Sous Macron, ces dispositifs perdurent et s’étendent. Ils cohabitent surtout avec d’autres milliards tendus par Macron aux entreprises. Par exemple, Macron a décidé seul de supprimer la cotisation sur la valeur ajoutée des entreprises (CVAE), qui bénéficiait aux collectivités territoriales, et de les rendre dépendantes aux recettes de la TVA, l’impôt le plus injuste. Ce nouveau cadeau aux grandes entreprises coûte cette année 12 milliards d’euros, et coûtera 15 milliards en 2027.
D’innombrables niches sont encore en vigueur (...)
200 milliards pour licencier ?
Problème majeur : ces milliards d’aides aux entreprises se font sans contrepartie aucune. Bien souvent, elles permettent et encouragent même les attaques sociales des entreprises envers leurs salariés : baisses des salaires, licenciements, délocalisations, etc. (...)
Résultat direct et rationnel de l’absence de conditionnement social (et écologique) de ces aides publiques, les entreprises font ce qu’elles veulent de cet argent. (...)
Pour continuer d’arroser les entreprises, le Gouvernement fait les poches aux français
Alors que le chantage à la dette et à la compression des dépenses repart de plus belle avec l’annonce des 5.5% de PIB de déficit, la responsabilité de ces 200 milliards d’aides est immense. Le Gouvernement détourne les yeux de cette responsabilité et préfère concentrer ses attaques ciblées sur les dépenses sociales et les services publics. (...)

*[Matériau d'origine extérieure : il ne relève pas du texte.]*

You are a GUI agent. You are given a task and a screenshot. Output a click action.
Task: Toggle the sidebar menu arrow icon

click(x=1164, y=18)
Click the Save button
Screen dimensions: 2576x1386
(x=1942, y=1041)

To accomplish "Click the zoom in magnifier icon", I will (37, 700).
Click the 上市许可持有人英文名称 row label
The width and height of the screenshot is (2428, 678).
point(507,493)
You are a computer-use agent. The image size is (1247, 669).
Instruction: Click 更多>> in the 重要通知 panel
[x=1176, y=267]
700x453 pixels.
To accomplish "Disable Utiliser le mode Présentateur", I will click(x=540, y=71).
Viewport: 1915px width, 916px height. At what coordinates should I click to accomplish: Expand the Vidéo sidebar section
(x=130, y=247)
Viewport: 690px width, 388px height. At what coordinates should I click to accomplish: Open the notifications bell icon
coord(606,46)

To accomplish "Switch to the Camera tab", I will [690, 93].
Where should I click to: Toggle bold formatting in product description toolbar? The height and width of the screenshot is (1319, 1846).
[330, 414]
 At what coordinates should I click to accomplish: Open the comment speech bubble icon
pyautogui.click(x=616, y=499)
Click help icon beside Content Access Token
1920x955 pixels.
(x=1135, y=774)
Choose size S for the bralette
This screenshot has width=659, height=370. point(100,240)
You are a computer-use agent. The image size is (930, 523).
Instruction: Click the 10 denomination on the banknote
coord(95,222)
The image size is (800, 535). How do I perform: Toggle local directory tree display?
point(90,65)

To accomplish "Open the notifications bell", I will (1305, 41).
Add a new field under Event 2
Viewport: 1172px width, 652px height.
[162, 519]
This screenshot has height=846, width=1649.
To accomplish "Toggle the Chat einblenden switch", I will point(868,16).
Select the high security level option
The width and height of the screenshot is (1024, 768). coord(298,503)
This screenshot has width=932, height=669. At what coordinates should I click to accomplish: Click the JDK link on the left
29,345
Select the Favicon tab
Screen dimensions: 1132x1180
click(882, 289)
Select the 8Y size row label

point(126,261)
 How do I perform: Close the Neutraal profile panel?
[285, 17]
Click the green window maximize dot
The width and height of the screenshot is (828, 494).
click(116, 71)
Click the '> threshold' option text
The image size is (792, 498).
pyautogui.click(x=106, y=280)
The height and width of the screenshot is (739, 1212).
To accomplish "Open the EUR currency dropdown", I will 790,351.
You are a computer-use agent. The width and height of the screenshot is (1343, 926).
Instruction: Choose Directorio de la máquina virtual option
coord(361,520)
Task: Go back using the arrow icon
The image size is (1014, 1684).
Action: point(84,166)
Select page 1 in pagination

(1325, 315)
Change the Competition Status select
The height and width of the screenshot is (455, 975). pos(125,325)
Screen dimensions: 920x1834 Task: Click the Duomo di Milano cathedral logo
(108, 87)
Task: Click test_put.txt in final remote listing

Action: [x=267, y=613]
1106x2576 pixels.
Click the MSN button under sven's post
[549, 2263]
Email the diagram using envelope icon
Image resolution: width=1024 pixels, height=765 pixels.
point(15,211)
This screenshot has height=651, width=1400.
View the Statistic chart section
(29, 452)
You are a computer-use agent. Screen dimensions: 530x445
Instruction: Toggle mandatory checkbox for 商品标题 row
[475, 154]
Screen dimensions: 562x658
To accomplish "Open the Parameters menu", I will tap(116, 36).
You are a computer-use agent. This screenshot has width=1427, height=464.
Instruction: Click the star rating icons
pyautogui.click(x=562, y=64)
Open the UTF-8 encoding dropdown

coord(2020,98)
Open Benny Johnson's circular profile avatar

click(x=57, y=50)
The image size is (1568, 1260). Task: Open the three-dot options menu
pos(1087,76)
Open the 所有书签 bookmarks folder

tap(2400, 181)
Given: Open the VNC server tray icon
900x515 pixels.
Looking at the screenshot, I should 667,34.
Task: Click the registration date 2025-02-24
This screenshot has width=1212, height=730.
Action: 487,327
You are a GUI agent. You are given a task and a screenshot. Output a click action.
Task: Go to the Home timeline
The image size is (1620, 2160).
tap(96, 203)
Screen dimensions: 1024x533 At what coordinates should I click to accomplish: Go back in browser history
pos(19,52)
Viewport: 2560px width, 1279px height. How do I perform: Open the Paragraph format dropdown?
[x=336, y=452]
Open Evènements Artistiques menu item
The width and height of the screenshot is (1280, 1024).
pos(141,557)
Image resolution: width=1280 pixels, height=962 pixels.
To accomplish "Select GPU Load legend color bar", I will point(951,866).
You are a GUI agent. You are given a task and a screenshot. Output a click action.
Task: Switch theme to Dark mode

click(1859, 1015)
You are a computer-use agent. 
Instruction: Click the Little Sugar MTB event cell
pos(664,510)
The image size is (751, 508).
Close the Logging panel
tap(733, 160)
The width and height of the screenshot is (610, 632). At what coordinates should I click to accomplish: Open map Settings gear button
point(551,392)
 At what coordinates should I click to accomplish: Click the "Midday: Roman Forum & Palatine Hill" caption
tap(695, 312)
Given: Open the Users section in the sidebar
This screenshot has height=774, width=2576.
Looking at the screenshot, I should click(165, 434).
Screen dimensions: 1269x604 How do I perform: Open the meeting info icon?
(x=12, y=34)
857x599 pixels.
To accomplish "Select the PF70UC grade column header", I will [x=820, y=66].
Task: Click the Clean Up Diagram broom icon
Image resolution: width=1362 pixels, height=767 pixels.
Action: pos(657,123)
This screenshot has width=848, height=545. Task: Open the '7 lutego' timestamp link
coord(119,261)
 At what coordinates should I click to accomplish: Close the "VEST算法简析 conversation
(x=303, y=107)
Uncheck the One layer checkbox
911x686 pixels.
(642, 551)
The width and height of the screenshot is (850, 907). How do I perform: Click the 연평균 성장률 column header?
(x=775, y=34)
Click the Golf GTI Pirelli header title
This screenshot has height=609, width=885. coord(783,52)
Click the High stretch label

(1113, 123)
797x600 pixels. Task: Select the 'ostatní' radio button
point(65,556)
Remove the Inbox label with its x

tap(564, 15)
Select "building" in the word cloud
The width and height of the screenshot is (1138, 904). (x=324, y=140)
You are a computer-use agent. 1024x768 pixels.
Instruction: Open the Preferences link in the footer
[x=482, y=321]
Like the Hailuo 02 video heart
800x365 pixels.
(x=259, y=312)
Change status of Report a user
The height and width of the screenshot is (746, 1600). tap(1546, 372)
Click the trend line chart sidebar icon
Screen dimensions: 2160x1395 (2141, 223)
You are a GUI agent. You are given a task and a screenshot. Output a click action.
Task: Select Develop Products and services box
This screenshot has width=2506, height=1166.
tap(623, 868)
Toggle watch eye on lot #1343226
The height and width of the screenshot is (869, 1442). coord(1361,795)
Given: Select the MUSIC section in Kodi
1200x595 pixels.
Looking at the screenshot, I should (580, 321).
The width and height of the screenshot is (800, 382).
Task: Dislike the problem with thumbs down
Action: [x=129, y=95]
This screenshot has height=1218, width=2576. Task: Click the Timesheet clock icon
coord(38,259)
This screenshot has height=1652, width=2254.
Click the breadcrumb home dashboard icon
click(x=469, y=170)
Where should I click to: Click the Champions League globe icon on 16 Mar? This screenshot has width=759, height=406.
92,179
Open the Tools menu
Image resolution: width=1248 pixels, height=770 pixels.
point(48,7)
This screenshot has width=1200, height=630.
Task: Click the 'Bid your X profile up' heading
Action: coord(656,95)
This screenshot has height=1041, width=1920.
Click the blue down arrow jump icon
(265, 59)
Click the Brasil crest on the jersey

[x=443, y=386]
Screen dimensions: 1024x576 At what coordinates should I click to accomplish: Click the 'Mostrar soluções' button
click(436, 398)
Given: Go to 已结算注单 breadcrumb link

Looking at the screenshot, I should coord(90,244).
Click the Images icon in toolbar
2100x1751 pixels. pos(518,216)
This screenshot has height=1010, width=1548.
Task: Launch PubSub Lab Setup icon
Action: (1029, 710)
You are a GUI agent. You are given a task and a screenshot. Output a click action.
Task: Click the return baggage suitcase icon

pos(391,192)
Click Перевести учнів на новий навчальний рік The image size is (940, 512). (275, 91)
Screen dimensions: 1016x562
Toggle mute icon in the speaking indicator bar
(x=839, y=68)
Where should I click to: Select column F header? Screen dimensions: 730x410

Selon les mots de l’étude de l’Ires, « un État-providence caché en faveur des entreprises » se développe à l’heure où le Gouvernement détricote l’Etat-providence social. Romaric Godin résume la situation dans un article sur le chantage à la dette pour Mediapart : « L’épouvantail de la dette a pour fonction de démanteler ce qui reste de l’État social pour préserver les transferts vers le secteur privé et soutenir sa rentabilité face à une croissance stagnante.«
Plus encore, pour Benjamin Lemoine, sociologue et auteur de l’ouvrage L’Ordre de la dette (2022) : « Le maintien de l’ordre de la dette demande un dosage incessant entre le soutien au capital privé et une capacité à assurer sans chocs politiques le service de la dette, et depuis des années cette capacité repose entièrement sur le sacrifice de l’État social.« (...)
Conditionnement des aides, suppression des niches fiscales inutiles : les recettes fiscales existent
Un autre modèle est pourtant possible. Toutes les études sur les aides aux entreprises parlent d’une même voix : il faut conditionner les aides. Elles rejoignent ainsi les revendications de la France Insoumise depuis des années. (...)
Une chose est certaine : il existe, effectivement, de nombreux postes de dépenses sur lesquels le Gouvernement pourrait se pencher pour réduire le déficit public. Conditionner les aides aux entreprises paraît être une étape essentielle.